The new agreement got a warm reception from the Progressive Labour Party, with Shadow Works Minister Derrick Burgess telling the House: “That area up there will have to be a showpiece for our hotel industry in Bermuda, just like Atlantis is in the Bahamas.”

Mr Burgess praised Mr Hunt in particular for “keeping the project alive”, saying developers planned to have shovels in the ground by later this year.

The only point of contention were estimates for the original cleanup costs: Mr Burgess said one consultant had told Government it could have potentially cost $700 million to clean up the property.

“You have to watch these people — they rob us,” the Hamilton East MP said.

Dr Gibbons told MPs that the 2011 agreement signed by the PLP had caused delays to the project, because the former administration’s commitment to clean the entire site to a residential standard would have cost “not tens of millions, but hundreds of millions of dollars — it would have broken the back of Government”.

This drew a furious rebuttal from the PLP’s Zane DeSilva, who said his own company had bid on the cleanup.

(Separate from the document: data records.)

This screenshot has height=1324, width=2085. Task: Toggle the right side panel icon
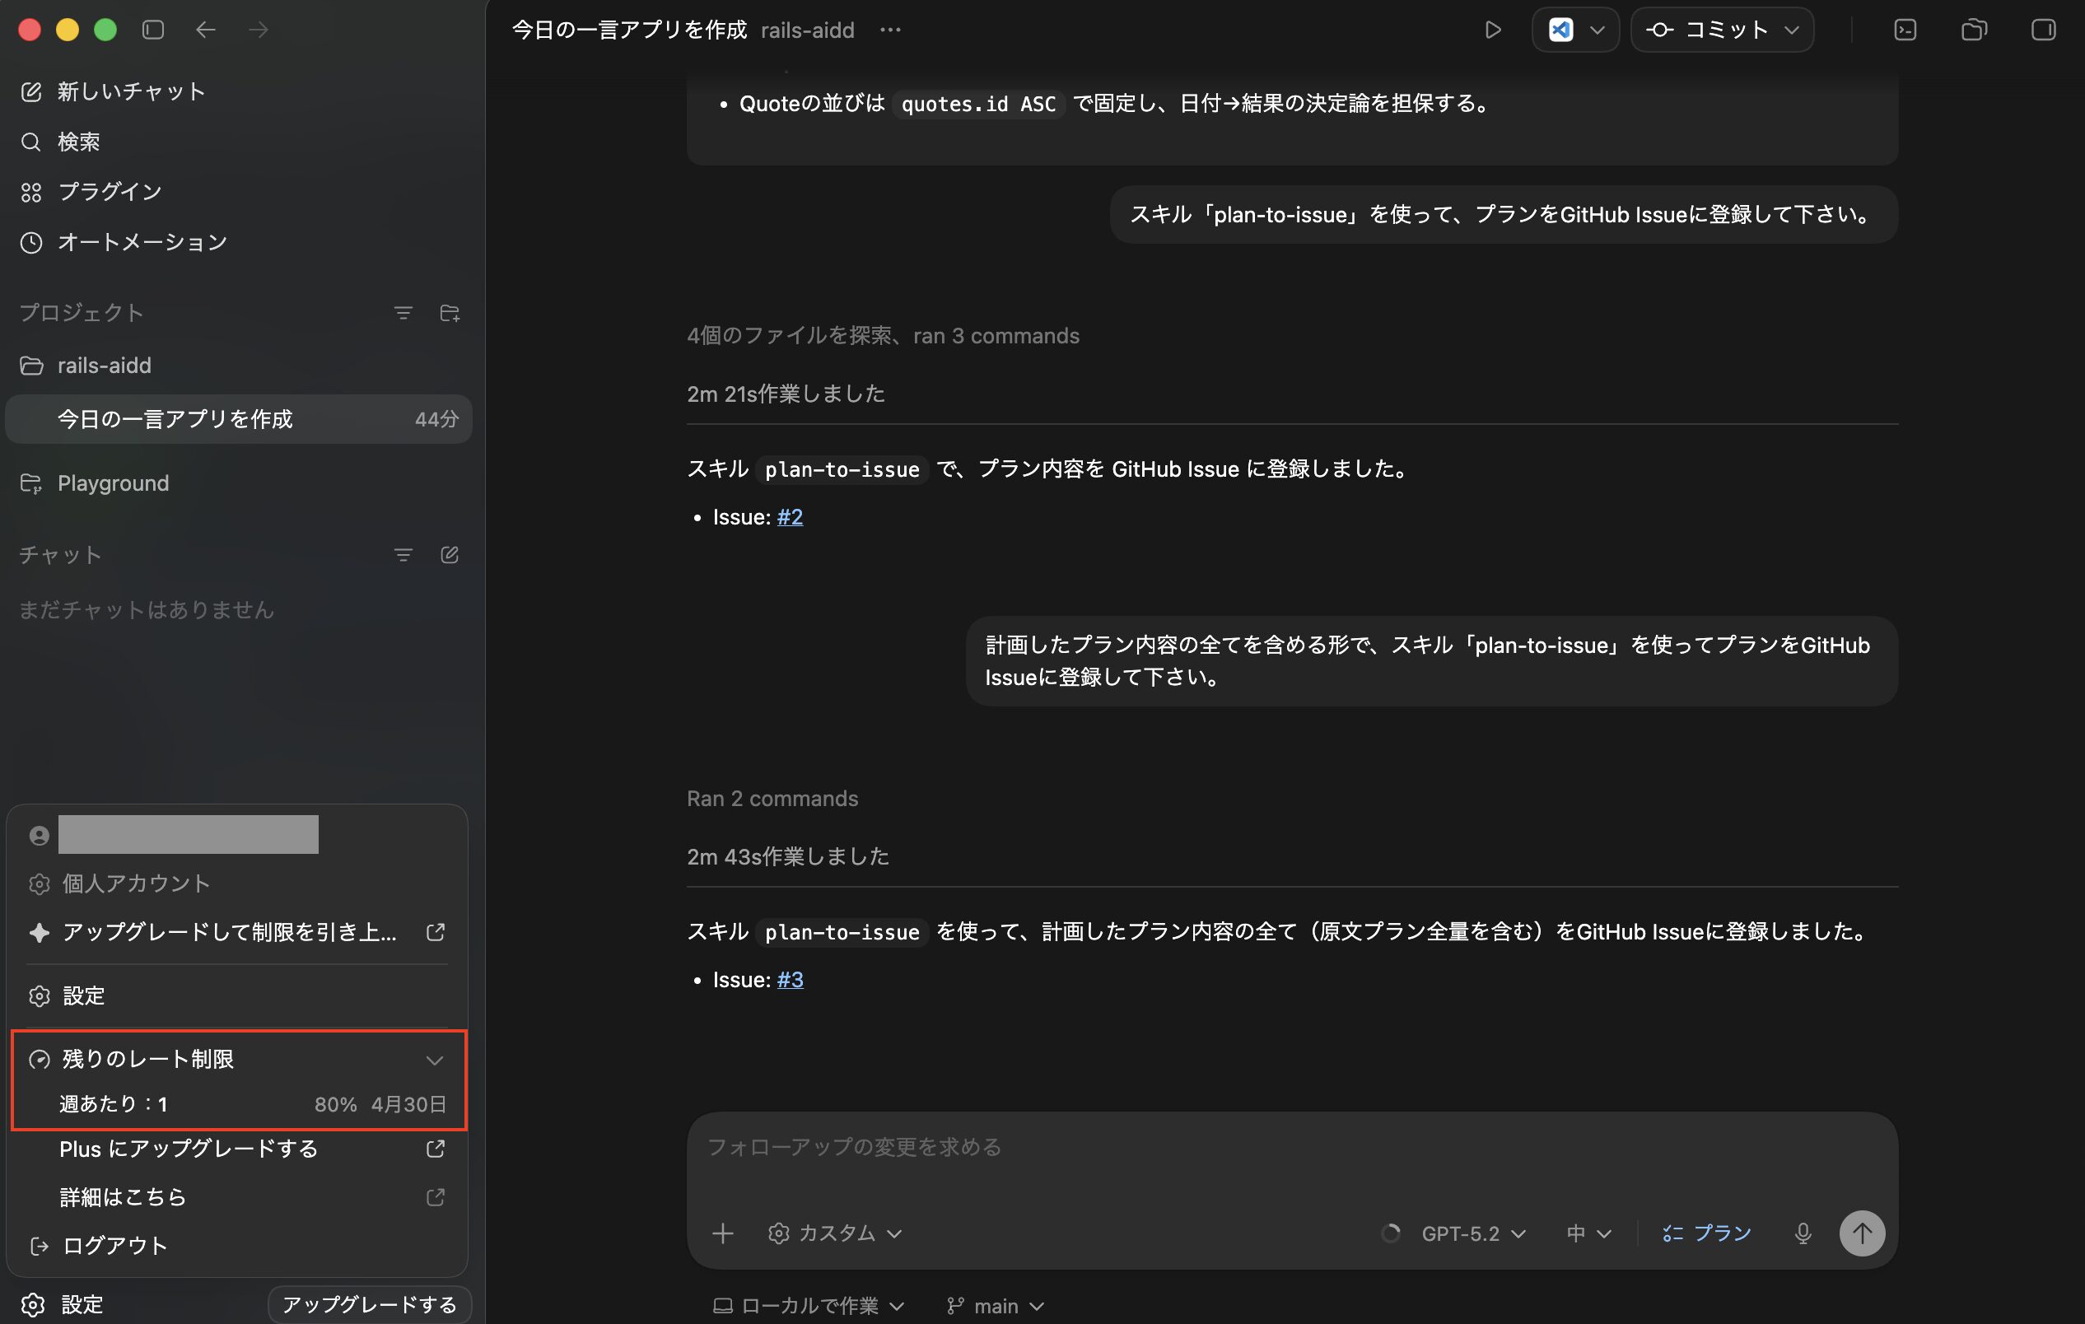click(x=2043, y=30)
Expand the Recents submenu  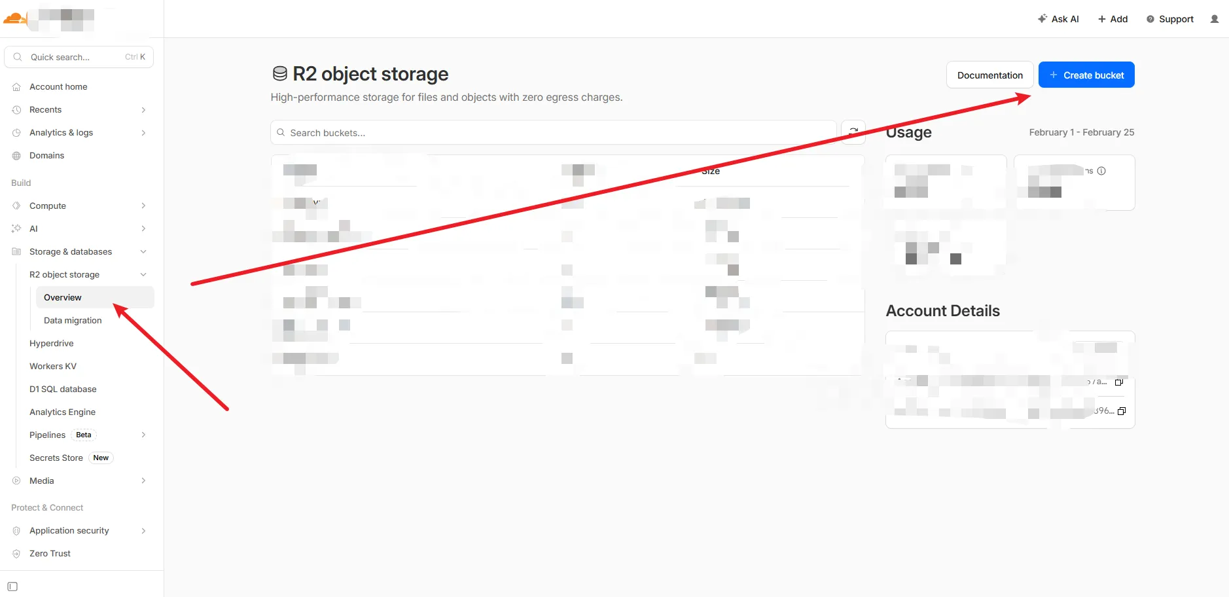point(143,110)
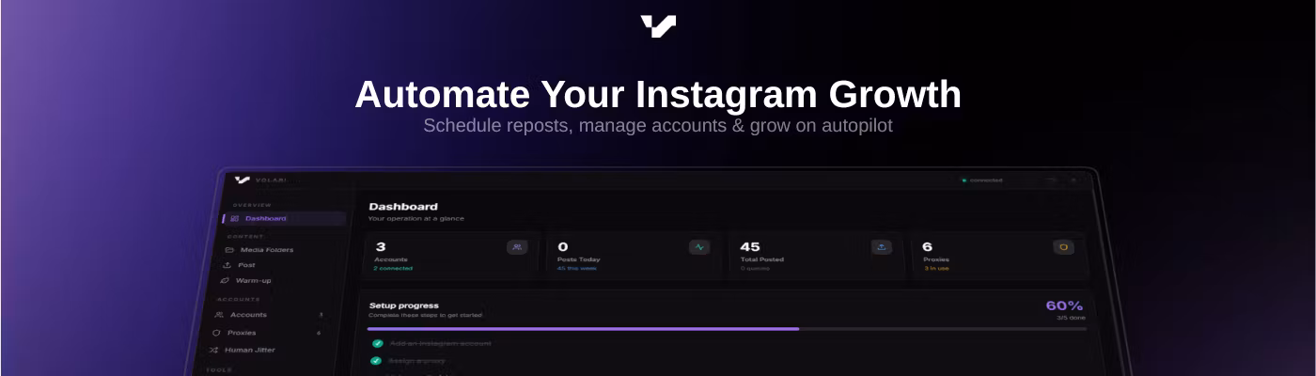Viewport: 1316px width, 376px height.
Task: Click the Volari logo in the app sidebar
Action: 243,180
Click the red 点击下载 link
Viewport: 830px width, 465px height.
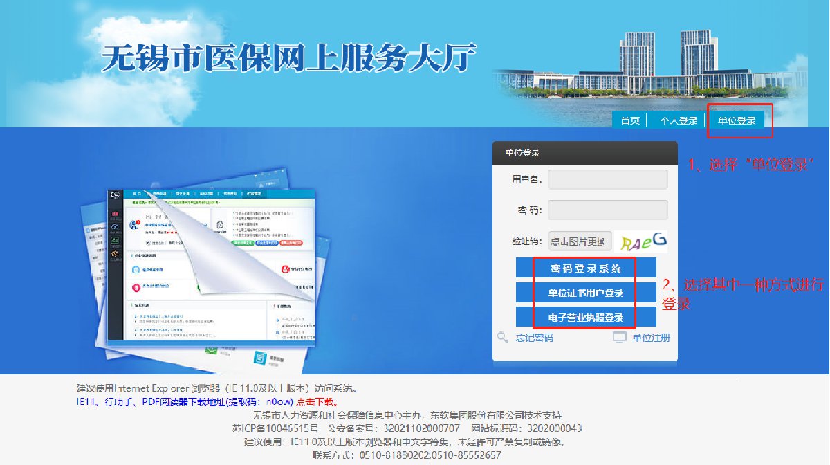(317, 402)
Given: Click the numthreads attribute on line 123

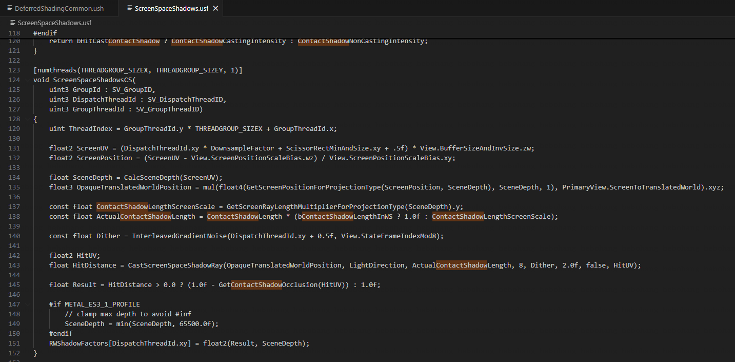Looking at the screenshot, I should 53,70.
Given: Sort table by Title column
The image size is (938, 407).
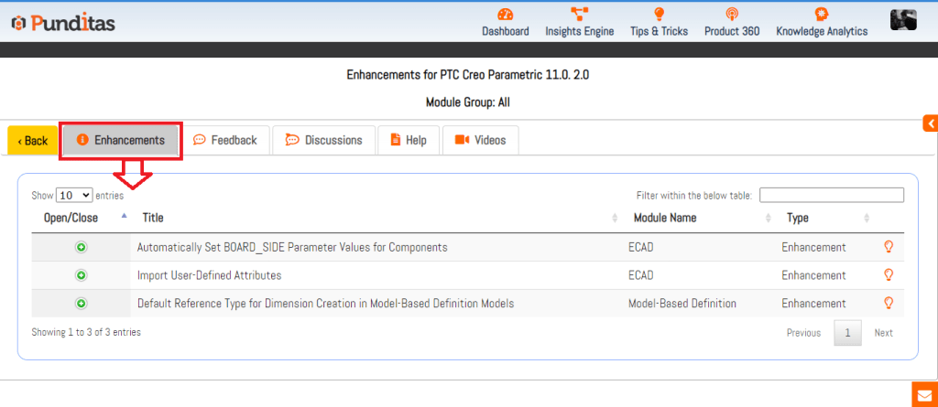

“I can assure you it wasn’t in the hundreds of millions,” said Mr DeSilva, who challenged Dr Gibbons to table his information.

“We’re going to have to agree to disagree,” Dr Gibbons responded. “The former agreement was unworkable and unaffordable based on what was signed at the time.”

Mr Burgess called on Dr Gibbons to retract the statement, saying he had no figures to back up the assertion.

“Why is this honourable Minister going down this street?” Mr Burgess added.

Dr Gibbons maintained that signing to a residential standard cleanup for the worst-polluted areas would have proven impossible to meet.

“Government still intends to clean up Bassett’s Cave, but not within five years,” he said. “These very difficult areas have been taken out of the freehold and leasehold that Morgan’s Point are going to do.”

Asked by The Royal Gazette if he could produce evidence to back up the high figure cited, Dr Gibbons pointed out that Mr Burgess himself had referenced a multimillion figure.

“This new agreement allows Government the time and thoroughness and ability to do a careful analysis,” he said. “We have to do this sensibly. We have to find a reasonable standard for it. I simply don’t know any more than that.”